Saved data entries:
"""

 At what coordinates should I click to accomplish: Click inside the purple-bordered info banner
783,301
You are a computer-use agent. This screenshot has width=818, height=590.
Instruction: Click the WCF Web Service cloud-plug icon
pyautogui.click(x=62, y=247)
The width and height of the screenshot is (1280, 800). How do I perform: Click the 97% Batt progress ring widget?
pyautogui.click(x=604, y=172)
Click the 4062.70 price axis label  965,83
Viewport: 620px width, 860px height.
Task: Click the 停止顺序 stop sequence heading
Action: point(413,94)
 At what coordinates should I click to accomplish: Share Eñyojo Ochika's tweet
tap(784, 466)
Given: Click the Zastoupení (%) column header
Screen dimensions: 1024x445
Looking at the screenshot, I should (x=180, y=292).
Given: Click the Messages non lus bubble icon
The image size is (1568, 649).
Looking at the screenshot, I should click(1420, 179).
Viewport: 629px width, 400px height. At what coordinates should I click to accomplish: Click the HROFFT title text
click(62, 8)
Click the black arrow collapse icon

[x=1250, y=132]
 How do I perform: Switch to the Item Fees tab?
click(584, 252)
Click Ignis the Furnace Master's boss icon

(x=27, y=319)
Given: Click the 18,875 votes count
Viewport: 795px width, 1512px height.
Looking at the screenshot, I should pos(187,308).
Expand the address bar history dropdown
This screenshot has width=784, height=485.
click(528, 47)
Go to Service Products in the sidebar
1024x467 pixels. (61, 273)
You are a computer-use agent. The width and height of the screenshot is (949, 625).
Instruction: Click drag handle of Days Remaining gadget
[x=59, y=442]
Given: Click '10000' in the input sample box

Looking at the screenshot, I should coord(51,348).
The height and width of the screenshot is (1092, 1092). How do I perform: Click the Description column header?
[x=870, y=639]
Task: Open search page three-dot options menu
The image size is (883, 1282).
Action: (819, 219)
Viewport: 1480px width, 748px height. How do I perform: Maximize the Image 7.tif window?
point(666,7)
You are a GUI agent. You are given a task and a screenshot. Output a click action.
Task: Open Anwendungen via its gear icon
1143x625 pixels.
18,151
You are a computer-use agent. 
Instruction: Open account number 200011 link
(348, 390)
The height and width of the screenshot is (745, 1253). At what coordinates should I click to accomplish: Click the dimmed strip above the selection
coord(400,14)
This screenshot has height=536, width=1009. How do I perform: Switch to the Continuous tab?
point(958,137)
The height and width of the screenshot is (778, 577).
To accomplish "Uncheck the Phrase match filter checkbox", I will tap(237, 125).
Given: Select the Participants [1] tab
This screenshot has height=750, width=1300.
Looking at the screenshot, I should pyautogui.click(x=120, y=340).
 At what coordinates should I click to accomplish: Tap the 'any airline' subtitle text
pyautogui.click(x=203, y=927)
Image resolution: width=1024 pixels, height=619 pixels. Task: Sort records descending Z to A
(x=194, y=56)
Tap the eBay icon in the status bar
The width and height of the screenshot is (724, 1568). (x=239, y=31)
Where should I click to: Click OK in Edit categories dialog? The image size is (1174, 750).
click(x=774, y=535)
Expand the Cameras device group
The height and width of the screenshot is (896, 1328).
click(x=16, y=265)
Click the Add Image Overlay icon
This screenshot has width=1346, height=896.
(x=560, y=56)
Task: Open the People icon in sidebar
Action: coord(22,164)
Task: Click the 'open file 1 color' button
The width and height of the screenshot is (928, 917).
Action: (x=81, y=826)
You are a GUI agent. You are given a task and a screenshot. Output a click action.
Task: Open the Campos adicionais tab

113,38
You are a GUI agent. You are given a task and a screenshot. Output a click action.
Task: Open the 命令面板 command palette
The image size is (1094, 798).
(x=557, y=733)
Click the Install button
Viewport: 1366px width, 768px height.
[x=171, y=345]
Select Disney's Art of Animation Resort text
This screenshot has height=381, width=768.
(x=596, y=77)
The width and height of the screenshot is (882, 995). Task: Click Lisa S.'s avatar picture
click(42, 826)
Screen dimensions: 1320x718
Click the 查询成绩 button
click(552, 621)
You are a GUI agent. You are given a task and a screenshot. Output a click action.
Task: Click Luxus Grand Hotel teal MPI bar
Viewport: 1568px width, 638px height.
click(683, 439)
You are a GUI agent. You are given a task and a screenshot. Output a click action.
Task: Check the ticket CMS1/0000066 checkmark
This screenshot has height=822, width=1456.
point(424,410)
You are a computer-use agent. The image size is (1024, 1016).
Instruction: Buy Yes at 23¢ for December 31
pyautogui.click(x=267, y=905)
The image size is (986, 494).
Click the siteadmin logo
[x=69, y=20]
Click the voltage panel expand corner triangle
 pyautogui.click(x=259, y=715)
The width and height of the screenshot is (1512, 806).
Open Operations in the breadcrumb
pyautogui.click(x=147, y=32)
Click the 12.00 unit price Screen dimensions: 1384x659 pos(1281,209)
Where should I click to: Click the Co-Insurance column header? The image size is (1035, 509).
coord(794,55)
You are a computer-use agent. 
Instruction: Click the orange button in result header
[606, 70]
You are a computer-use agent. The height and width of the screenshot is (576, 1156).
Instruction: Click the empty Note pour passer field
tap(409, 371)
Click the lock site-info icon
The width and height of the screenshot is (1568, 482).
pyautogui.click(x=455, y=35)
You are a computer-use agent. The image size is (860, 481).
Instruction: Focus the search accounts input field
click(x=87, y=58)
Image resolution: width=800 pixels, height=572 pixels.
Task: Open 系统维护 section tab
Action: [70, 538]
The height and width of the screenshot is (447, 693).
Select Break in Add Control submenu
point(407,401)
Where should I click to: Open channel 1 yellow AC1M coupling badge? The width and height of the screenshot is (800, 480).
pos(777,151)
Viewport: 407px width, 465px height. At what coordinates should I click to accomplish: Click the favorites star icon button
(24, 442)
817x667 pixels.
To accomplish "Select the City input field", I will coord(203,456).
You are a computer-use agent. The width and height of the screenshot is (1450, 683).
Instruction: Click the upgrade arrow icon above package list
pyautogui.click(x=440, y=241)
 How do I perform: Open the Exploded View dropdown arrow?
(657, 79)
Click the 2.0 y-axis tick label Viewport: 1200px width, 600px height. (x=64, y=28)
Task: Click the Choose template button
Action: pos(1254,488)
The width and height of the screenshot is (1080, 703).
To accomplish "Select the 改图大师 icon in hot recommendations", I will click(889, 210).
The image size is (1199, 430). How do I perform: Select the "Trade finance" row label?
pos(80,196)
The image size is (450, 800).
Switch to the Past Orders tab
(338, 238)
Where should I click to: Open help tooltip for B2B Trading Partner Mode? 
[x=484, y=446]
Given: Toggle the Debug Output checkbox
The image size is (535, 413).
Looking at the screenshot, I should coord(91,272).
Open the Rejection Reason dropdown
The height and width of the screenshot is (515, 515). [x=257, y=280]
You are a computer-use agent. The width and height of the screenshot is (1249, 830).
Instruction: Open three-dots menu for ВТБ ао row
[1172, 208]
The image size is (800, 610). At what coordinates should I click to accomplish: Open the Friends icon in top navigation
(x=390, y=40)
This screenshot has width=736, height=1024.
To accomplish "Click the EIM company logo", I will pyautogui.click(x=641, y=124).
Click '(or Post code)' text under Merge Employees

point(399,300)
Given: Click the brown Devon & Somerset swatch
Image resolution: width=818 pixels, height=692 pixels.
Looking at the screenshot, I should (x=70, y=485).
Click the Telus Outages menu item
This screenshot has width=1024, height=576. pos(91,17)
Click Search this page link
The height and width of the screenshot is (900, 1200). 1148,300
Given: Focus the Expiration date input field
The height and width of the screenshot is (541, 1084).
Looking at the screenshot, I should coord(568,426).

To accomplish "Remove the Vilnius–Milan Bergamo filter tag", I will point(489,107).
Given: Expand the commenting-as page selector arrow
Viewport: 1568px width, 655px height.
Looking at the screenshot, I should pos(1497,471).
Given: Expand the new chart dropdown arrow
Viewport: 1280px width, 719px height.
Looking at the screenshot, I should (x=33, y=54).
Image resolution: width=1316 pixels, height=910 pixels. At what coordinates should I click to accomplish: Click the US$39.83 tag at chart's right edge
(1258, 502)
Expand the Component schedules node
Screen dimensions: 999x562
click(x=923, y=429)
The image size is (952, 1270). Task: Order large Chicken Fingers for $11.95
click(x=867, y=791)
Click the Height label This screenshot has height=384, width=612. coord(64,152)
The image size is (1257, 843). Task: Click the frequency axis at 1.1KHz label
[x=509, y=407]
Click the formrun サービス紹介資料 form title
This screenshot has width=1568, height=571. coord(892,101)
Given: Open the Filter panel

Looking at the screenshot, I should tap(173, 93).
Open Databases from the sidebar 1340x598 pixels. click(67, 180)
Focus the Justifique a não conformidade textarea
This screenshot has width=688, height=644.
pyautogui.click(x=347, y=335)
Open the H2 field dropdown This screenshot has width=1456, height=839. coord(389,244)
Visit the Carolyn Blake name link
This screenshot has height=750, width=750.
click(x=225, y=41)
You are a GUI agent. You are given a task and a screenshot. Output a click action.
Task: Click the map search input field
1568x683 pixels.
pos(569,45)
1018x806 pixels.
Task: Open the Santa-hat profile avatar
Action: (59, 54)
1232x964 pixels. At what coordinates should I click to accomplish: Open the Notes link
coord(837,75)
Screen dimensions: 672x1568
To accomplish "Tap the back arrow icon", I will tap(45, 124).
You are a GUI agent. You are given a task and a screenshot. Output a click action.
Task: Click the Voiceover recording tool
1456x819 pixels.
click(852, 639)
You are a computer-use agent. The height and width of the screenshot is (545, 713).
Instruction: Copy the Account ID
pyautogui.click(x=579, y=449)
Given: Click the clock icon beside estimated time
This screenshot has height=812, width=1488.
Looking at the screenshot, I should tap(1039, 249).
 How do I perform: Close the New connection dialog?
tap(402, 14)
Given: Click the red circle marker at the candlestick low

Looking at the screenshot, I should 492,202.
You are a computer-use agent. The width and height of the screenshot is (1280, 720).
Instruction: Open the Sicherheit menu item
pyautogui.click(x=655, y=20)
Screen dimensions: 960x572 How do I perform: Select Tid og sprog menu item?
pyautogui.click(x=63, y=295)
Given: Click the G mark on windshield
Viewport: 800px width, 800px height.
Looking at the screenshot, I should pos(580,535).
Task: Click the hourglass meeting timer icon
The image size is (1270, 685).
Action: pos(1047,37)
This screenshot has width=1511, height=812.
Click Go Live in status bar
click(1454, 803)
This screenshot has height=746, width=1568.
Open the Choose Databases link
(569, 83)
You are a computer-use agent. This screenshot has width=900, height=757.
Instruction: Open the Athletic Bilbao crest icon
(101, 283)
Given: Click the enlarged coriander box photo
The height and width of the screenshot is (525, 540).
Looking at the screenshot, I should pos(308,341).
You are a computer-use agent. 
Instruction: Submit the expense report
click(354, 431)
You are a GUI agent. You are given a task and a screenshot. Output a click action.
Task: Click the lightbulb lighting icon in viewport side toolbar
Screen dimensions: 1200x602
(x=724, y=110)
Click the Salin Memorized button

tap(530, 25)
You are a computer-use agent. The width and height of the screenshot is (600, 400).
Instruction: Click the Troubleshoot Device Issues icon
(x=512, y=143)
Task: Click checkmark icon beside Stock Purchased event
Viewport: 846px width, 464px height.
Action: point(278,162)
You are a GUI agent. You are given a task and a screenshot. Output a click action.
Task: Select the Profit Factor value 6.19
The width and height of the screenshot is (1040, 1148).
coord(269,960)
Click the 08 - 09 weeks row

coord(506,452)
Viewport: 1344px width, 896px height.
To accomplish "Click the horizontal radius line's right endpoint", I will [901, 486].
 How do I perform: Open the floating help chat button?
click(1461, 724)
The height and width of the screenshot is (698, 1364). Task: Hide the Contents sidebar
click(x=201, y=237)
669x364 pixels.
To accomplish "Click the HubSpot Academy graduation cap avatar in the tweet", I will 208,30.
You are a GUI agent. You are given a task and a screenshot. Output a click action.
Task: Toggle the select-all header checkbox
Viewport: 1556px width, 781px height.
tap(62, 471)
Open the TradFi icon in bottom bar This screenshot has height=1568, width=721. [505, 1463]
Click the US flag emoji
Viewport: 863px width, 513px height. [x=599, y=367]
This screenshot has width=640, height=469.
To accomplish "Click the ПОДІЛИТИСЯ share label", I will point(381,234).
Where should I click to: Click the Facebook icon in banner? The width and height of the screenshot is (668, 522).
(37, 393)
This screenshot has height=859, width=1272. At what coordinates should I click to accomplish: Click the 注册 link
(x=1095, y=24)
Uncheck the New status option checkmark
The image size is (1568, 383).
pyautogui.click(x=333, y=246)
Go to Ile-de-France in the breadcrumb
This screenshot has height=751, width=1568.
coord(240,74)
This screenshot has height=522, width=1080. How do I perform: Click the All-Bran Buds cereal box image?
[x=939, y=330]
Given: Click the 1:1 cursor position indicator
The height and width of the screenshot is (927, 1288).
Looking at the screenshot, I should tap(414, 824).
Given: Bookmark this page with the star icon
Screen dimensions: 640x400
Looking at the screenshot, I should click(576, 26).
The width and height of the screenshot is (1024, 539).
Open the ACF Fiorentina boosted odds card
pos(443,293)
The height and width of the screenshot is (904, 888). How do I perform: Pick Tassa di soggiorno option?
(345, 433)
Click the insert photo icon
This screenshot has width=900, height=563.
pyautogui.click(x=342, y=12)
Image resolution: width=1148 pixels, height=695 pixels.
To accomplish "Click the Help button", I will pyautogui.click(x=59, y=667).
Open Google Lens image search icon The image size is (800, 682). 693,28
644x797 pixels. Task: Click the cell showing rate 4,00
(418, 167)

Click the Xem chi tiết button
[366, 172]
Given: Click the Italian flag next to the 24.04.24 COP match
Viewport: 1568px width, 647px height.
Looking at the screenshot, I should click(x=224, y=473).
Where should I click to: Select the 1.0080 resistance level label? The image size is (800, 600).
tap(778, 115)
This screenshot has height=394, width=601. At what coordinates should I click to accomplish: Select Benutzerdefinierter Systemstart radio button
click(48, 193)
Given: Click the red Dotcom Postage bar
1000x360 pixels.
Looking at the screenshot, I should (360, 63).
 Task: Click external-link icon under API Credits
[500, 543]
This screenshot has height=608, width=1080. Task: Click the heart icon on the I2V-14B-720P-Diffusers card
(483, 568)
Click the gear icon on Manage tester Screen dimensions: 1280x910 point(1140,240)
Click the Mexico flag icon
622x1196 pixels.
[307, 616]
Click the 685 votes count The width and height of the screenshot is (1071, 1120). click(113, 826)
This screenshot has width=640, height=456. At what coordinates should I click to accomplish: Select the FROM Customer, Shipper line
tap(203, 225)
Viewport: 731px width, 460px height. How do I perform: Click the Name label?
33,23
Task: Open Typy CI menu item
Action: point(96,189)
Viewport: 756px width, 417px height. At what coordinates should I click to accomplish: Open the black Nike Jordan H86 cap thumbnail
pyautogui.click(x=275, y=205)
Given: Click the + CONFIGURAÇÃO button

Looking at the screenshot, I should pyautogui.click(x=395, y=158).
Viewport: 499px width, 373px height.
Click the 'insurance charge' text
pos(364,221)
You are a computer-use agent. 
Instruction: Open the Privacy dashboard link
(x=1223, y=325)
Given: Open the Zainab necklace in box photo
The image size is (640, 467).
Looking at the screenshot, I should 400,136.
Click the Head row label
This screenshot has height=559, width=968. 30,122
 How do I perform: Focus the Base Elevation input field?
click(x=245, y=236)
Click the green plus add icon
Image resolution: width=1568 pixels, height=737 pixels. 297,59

"""

**Work to be completed:** Taking the records above, retype every line from the one with "Click the 4062.70" down to the one with "Given: Click the Messages non lus bubble icon", exactly and with nothing else.

**Expected answer:**
Click the 4062.70 price axis label  965,83
Viewport: 620px width, 860px height.
Task: Click the 停止顺序 stop sequence heading
Action: point(413,94)
 At what coordinates should I click to accomplish: Share Eñyojo Ochika's tweet
tap(784, 466)
Given: Click the Zastoupení (%) column header
Screen dimensions: 1024x445
Looking at the screenshot, I should (x=180, y=292).
Given: Click the Messages non lus bubble icon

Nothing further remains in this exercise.